Brute Force & Ignorance



I know, I know, stop kicking off at me, I have been busy, I got a life I had a small holiday from work, I had a small nervous breakdown at the end of said holiday, I fell out with the wife (again) I bought her some flowers (before we fell out D’oh) spiralled out into a bad case of overeating and general malaise and then I had to go back to work so that I could catch up with most of what I had missed, which in the grand scheme things was sod all, but it still did my head in, next time I have no intention of taking my works phone home with me, I know shit will happen even if I’m there or not , I need to stop stressing about what I have no control over, stop being passionate about my job and try and relax with the family………oops!

Not that all things were bad, just as always little things ate into my brains like two mad squirrels locked in a tin box that’s way too small for them, can you picture that scene, yes I know, I over think things, thankfully I am getting better as I get older (honest) I am in a much better place these days than I have been of late, I can’t help that I love my job, is that wrong? maybe it’s the fact not everybody else is in love with theirs and do as little as  they can possibly get away with, now that does drive me nuts.

For as long as I can remember I have always believed that the trajectory of us the human race has always been in a (I know I’m getting all philosophical on you lot) slow forward moving motion, OK so we did start off an initial burst of well ok we started with a bit of brute force and a hell of a lot of ignorance, but ever so slowly we improved as we pulled ourselves from the primordial sludge evolving (allegedly) into beings of a higher level of intelligence and compassion. I know I got that one way wrong (I’m hoping that what we are going through at the moment is just a momentary speed bump in the road of our evolution) as I sit and watch our world (again allegedly) evolve around us stupidity and violence seem to have the upper hand ( I don’t claim to be a rocket scientist but come on even I can see the problems).

We seem to have turned our intelligence against ourselves we continue to allow bad things to happen and we simply do not challenge them collectively simply because we are said to be “good people”  allegedly now I know most of you have been reading these blogs (and books) over a long period of time, you know even when I am full of doubt and pessimism and even despair at times I do try and overcome this, I don’t always succeed but I do at least try, we know that mad bad and dangerous things do happen, its all part of some great plan (or so we are told)  I am so hoping so and  that it’s not actually the Matrix after all, why not well simply because I never got the choice of a brightly coloured pill, I’m not a fan of mass drug taking anyway (alcohol was always the drug of my choice and I have not had a drop in over 5 months…..WTF) we normally (as a collective I’m not Clark Kent just a concerned onlooker) resolve the problem just in the nick of time and we simply continue on our way, but its getting harder and harder to do and sometimes I find other people in a similar funk as me at work distressed and disturbed, good honest hard working people, people who I care a lot about and don’t seem to have the ability to help them like I would or should be able to, again in other areas like feelings or simply in relationships, I now I’m aware it’s not just me!

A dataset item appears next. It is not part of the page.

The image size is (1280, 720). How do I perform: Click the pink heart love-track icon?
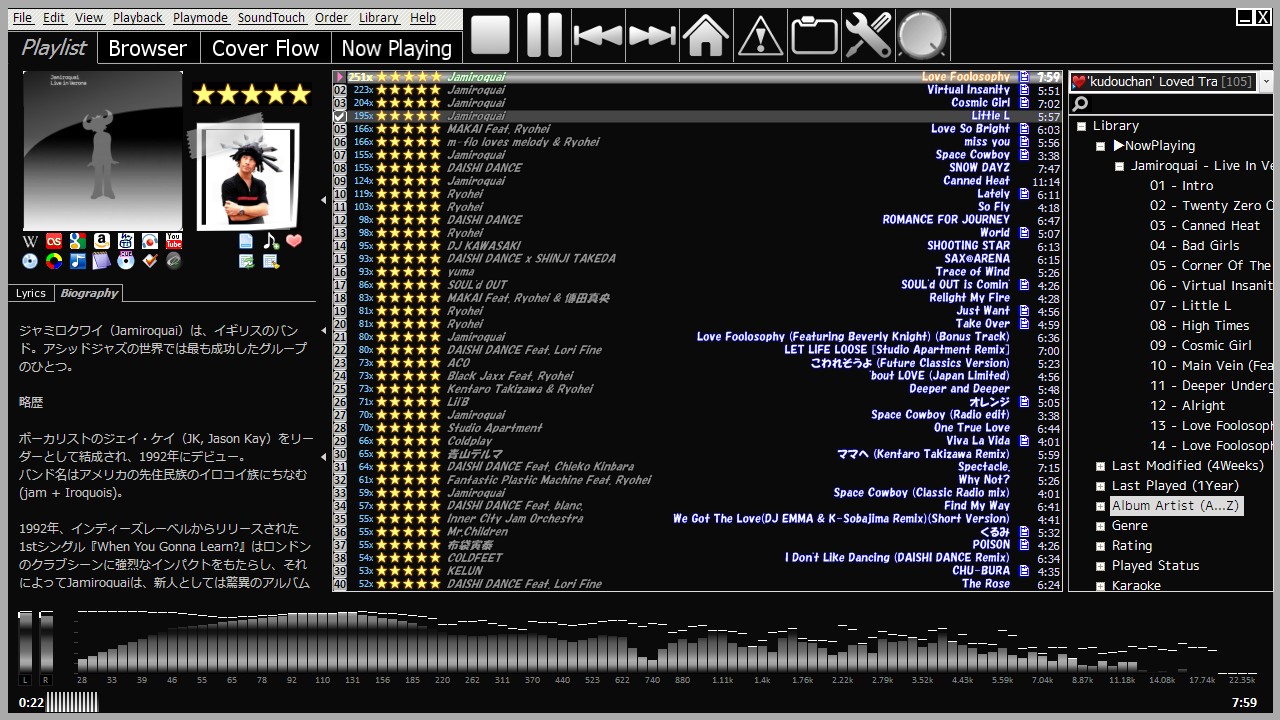point(294,241)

Hippy Alert, I like being alive generally, I like most of the people who I associate with (mind you there’s millions of suggestions who Farcebook keep trying to foist onto me who I have no idea what’s so ever who the hell they are) by and large I don’t want to rain on anyone’s parade, that includes my ex partners or anybody else’s, life is way too short, but I also don’t want anybody raining on  mine, unfortunately  I don’t see a light at the end of the tunnel and the matches that I have are wet because some fucker keeps pissing on them, I may be more mature these days but I also dwell on things in a more adult manner (allegedly) and I don’t like it, I’m not a huge fan of what is happening. I may be in the body of a middle aged man, but inside I’m still the same 15 year old who wants to listen to music, chase girls and drink beer occasionally and then for the process to start all over again, well maybe not the chasing girls bit (I don’t think I was ever that successful at it) so can I simply have double dose of music please, friends are seriously ill and I cant help them mentally or physically, and boy do I want to help them! the wife is not in a good space at the moment and again I keep trying to throw her a life belt but it always seems to on a rope that is way too short,  that doesn’t mean I’m not going to stop offering her my support if she needs  it. these things happen to everybody not just us, a little bit of luck would be nice every once in a while for everybody out there not just for me and mine, I feel that we are slipping backwards not forwards, since when do we stop helping our fellow man, we all need somebody at some time and if ever there is anything I can do to help please let me now, because if you help just one person trust me our lot will be an ever improving one, lets try and use the intelligence we were given and not fall into the trap that liars and the snake oil salesmen are trying to lump on us and a lot of us seem to be falling for it…………rant over honestly

Now this wasn’t the blog I intended, but its what has flowed from  my pen and keyboard today, so I’m going to post it and I will take the abuse and any kind comments that come my way, life is not a rehearsal you only get one chance make sure that you have an excellent road crew to assist you with load ins as well as load outs and that will get you through, friends come and go, people die people go through good times and bad times and I cant thank the people who have helped me over the years enough, you are some damn good peeps out there, whether they know it or not I will always be there for them, so for the future cunning plans abound (I just as always need to make it to pay day……again) watch for the skies as I have a historical one brewing, I simply do not know which band I want to write about, but I’m guessing it could be……………wait until the next blog to find out!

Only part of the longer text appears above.